Employers can have a positive impact on the psyche of workers by simply engaging with them, reaching out to them and making an effort to meet their needs.
Basically, it is for employers to first treat their employees as human beings.
This can be the perfect recipe to reduce workplace stress, improve mental well-being and increase worker productivity.
As part of the exercise of good management, employers should also pay attention to workloads and to the incentivization of their employees.
Showing remorse, empathy, compassion and interest in the welfare and well-being of employees, will also go a long way in changing the mindset, attitudes and dispositions which employees may have.

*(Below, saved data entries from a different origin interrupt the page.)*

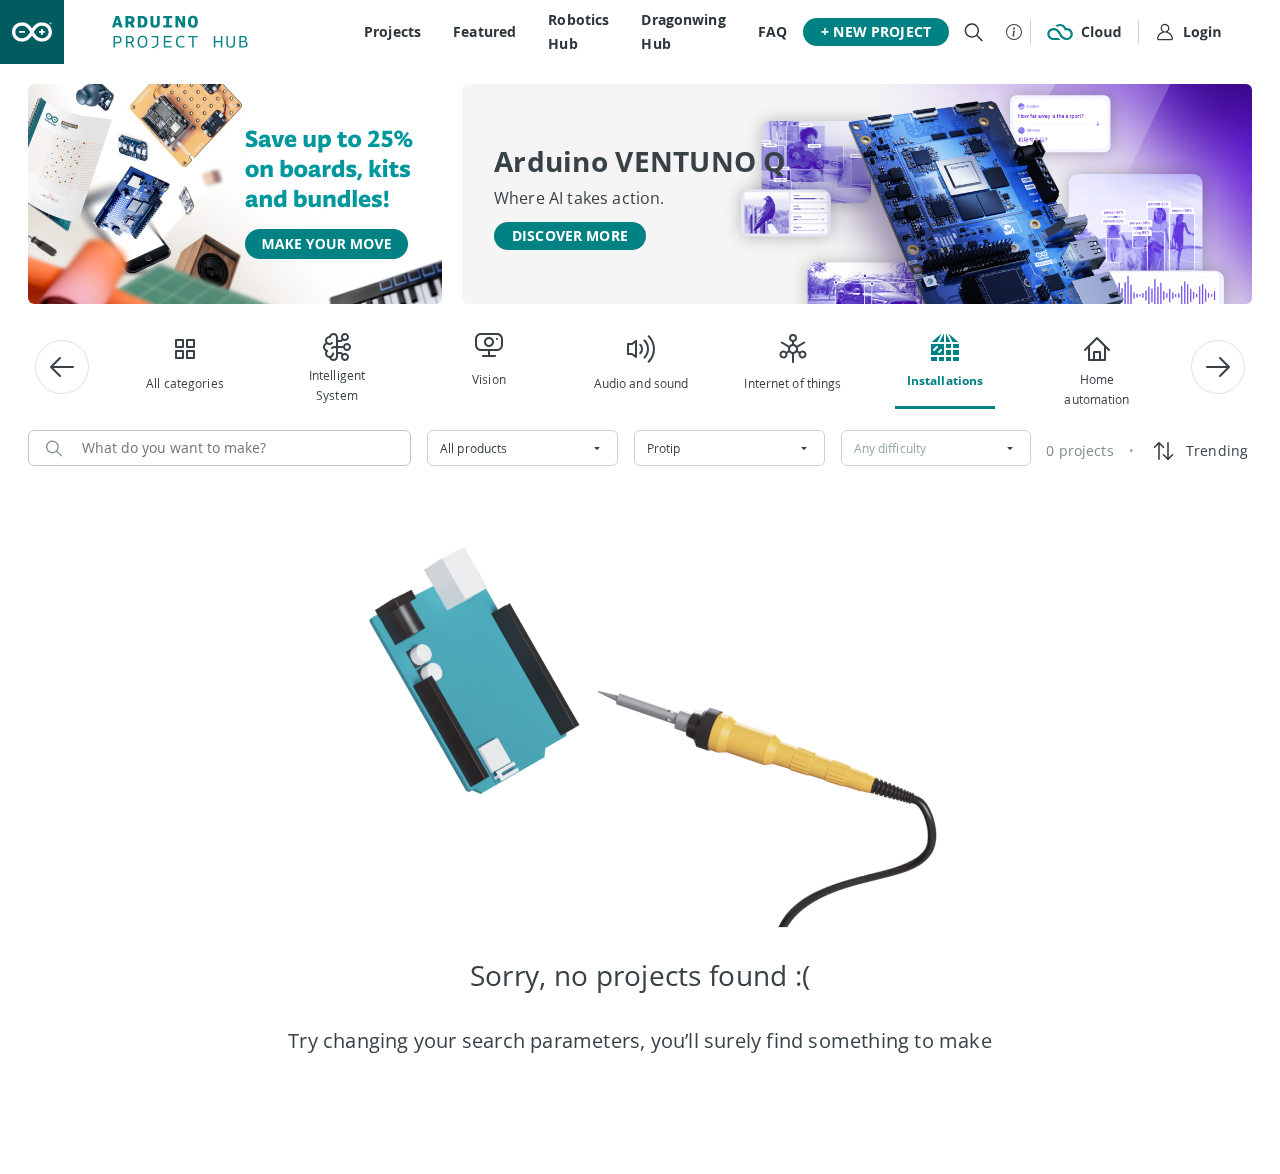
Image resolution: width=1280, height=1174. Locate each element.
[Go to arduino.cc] (32, 32)
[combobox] (522, 448)
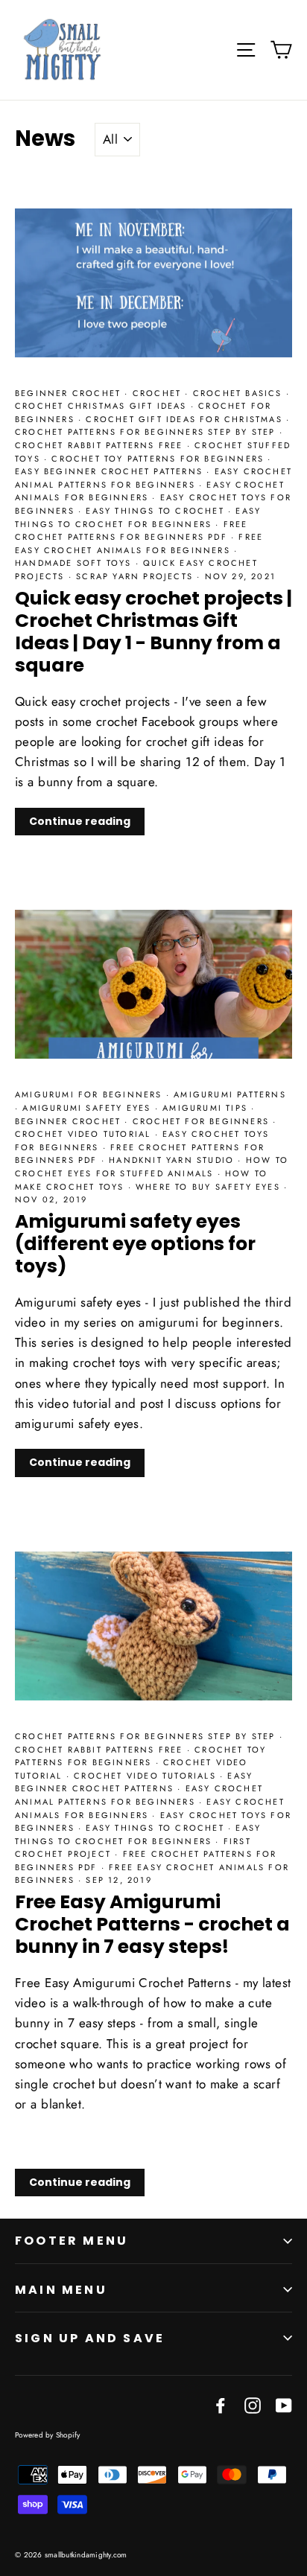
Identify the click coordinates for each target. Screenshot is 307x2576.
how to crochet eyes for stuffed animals (151, 1166)
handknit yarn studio (173, 1160)
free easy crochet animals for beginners (139, 543)
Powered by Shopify (47, 2434)
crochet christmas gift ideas (103, 406)
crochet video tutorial (85, 1134)
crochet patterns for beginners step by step (147, 432)
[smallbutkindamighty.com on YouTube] (284, 2404)
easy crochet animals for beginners (150, 491)
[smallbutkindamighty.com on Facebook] (220, 2404)
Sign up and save (90, 2338)
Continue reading (79, 821)
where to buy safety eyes (210, 1187)
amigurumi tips (206, 1108)
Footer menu (71, 2240)
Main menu (61, 2289)
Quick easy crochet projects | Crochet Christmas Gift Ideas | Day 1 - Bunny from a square (153, 631)
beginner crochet (69, 393)
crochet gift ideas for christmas (186, 419)
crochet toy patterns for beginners (159, 459)
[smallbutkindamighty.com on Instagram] (252, 2404)
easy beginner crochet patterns (110, 471)
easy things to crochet (157, 511)
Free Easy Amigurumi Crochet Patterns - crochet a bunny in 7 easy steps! (152, 1924)
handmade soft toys (75, 563)
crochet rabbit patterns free (101, 445)
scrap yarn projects (136, 576)
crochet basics (239, 393)
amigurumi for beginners (90, 1094)
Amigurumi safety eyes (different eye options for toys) (135, 1243)
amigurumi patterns (230, 1094)
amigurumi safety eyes (88, 1108)
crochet (159, 393)
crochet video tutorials (147, 1776)
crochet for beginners (203, 1121)
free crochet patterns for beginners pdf (131, 530)
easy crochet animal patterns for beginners (153, 478)
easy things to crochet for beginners (138, 517)
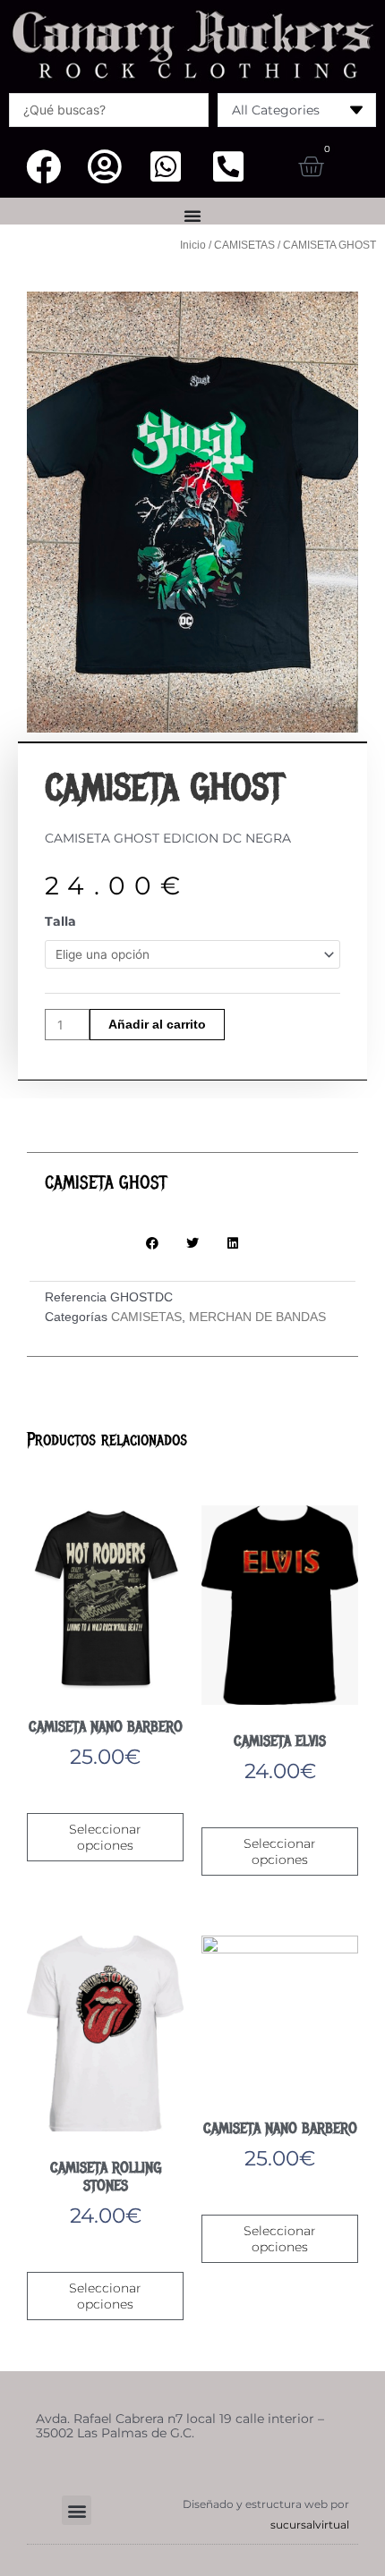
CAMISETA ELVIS (280, 1741)
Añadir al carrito (157, 1024)
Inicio (193, 245)
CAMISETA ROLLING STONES (105, 2176)
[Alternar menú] (192, 216)
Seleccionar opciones (105, 1837)
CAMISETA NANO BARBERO (106, 1726)
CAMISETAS (244, 245)
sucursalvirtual (309, 2524)
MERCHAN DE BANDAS (257, 1317)
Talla (60, 921)
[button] (153, 1243)
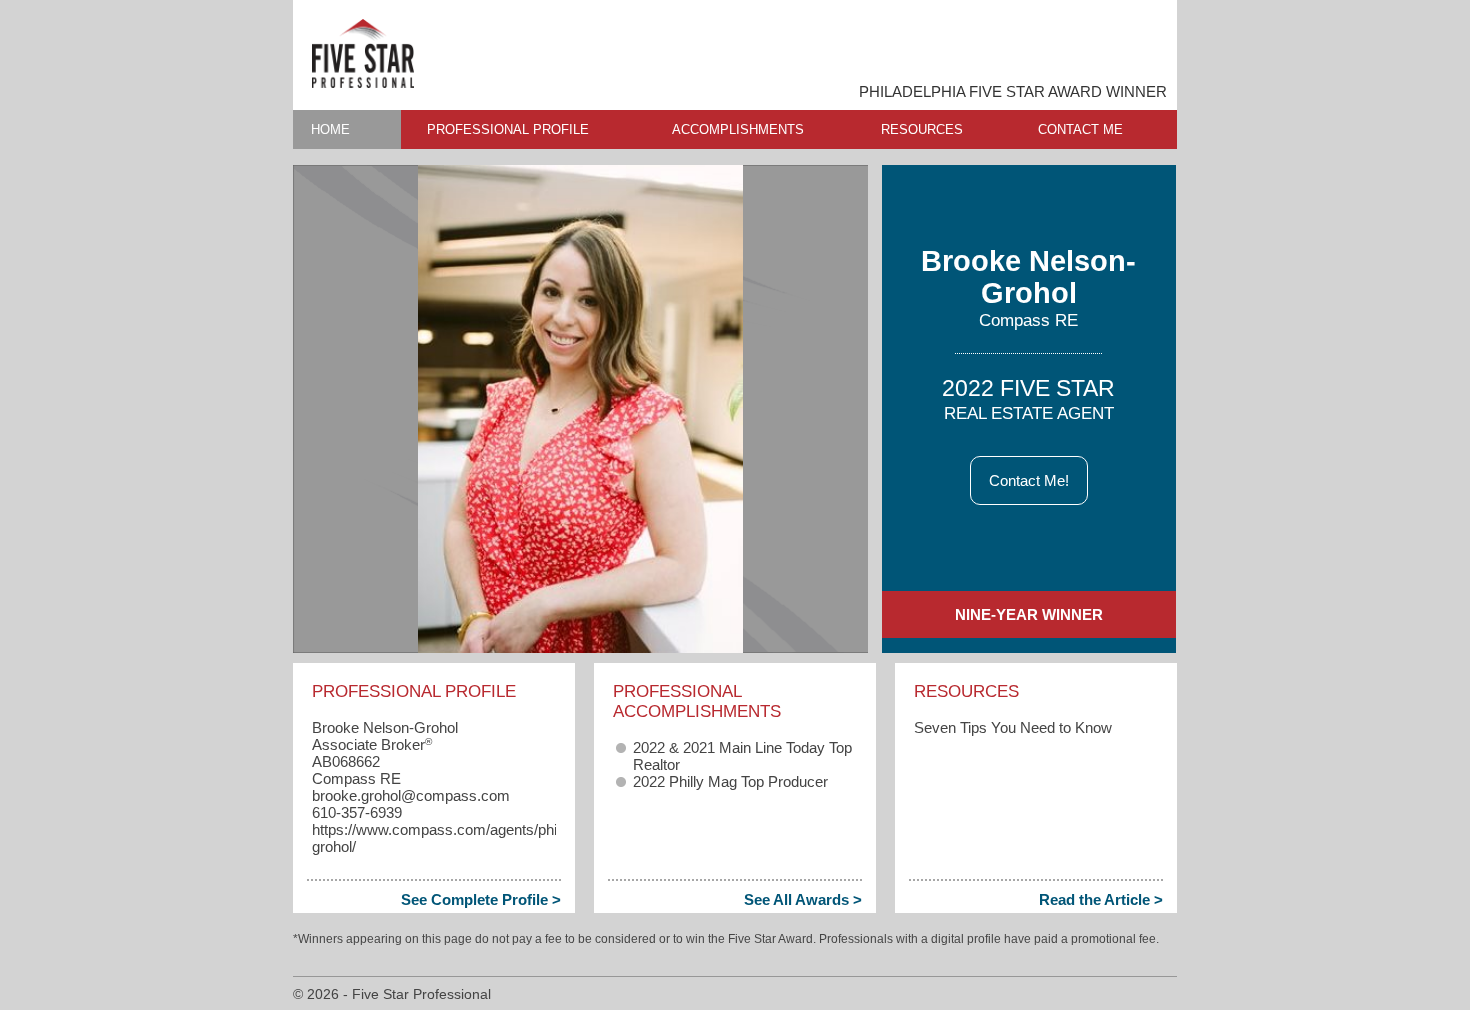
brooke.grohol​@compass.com (411, 795)
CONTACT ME (1080, 129)
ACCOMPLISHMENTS (738, 129)
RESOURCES (922, 129)
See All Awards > (803, 899)
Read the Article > (1101, 899)
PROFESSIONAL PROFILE (508, 129)
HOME (330, 129)
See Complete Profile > (481, 899)
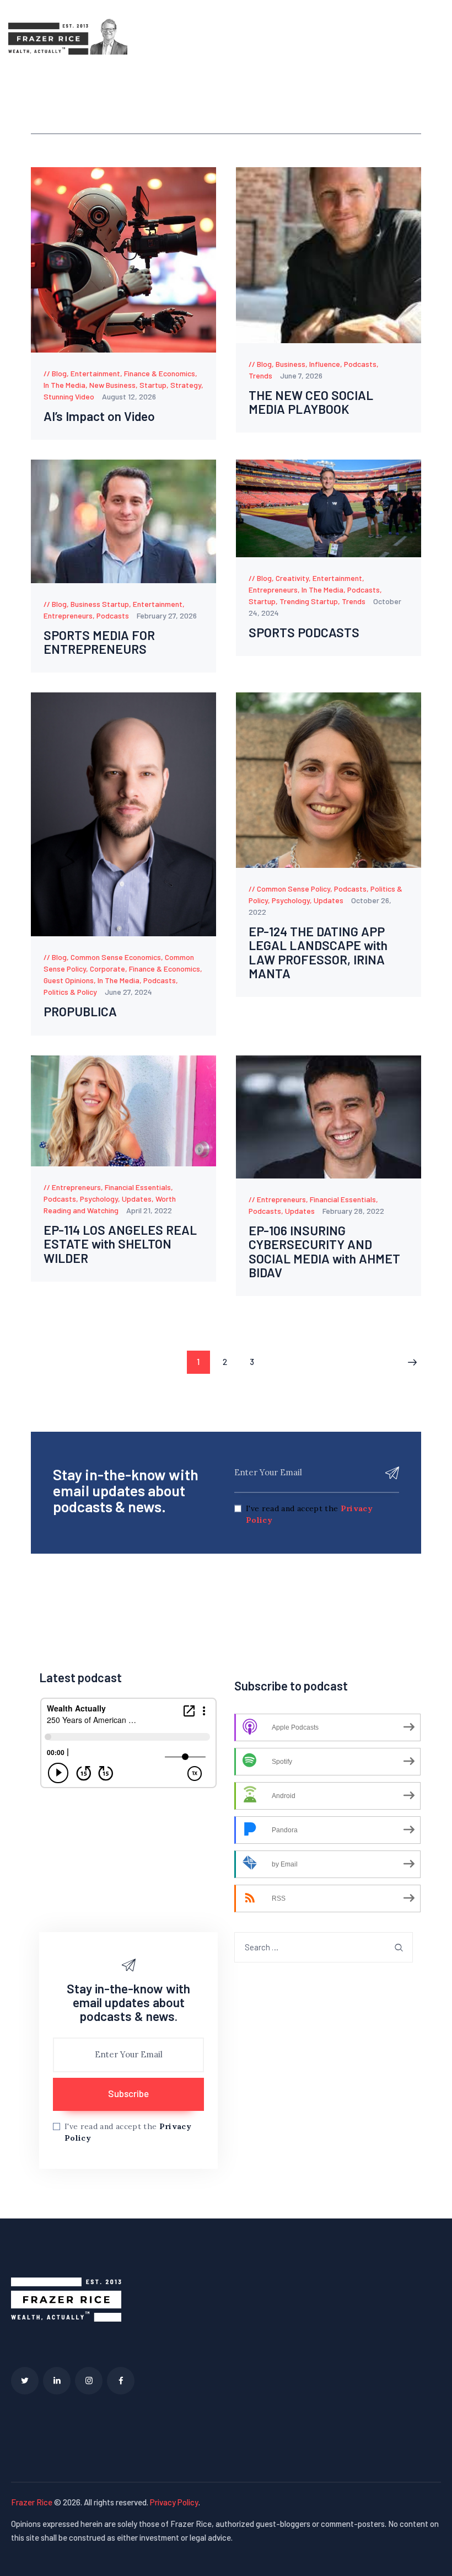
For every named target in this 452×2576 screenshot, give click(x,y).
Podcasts (360, 364)
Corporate (107, 968)
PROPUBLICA (80, 1011)
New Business (112, 385)
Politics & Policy (70, 991)
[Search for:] (323, 1947)
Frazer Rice (31, 2502)
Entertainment (95, 373)
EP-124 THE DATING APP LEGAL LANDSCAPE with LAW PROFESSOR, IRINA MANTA (318, 952)
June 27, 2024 (128, 991)
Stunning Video (69, 396)
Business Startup (100, 604)
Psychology (291, 900)
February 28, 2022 (353, 1210)
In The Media (64, 385)
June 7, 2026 (301, 375)
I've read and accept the (309, 1514)
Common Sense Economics (116, 957)
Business (290, 364)
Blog (59, 373)
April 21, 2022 (149, 1210)
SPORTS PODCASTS (304, 632)
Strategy (185, 385)
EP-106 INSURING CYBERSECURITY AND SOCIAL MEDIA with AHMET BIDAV (324, 1251)
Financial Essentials (138, 1187)
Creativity (292, 578)
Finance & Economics (159, 373)
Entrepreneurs (68, 615)
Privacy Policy (174, 2502)
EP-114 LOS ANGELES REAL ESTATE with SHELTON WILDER (120, 1244)
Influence (324, 364)
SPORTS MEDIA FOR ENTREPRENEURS (99, 642)
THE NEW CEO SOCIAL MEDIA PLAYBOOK (311, 402)
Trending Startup (308, 601)
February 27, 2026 (167, 615)
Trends (260, 375)
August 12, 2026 (129, 396)
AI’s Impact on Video (99, 416)
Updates (328, 900)
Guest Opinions (69, 980)
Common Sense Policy (293, 888)
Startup (152, 385)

Employers should work towards creating a congenial workplace environment in which fairness and equality of treatment are practised, workers are treated with dignity and respect, merit is used as a tool to provide for promotional opportunities, discrimination is rebuffed, workers are motivated to be productive, and have reasons to display a higher sense of commitment and dedication to the job.
The creation of a positive outlook and the energising of employees can be achieved, should employers and managers operate in such a manner as to build trust, earn the respect and confidence of their employees.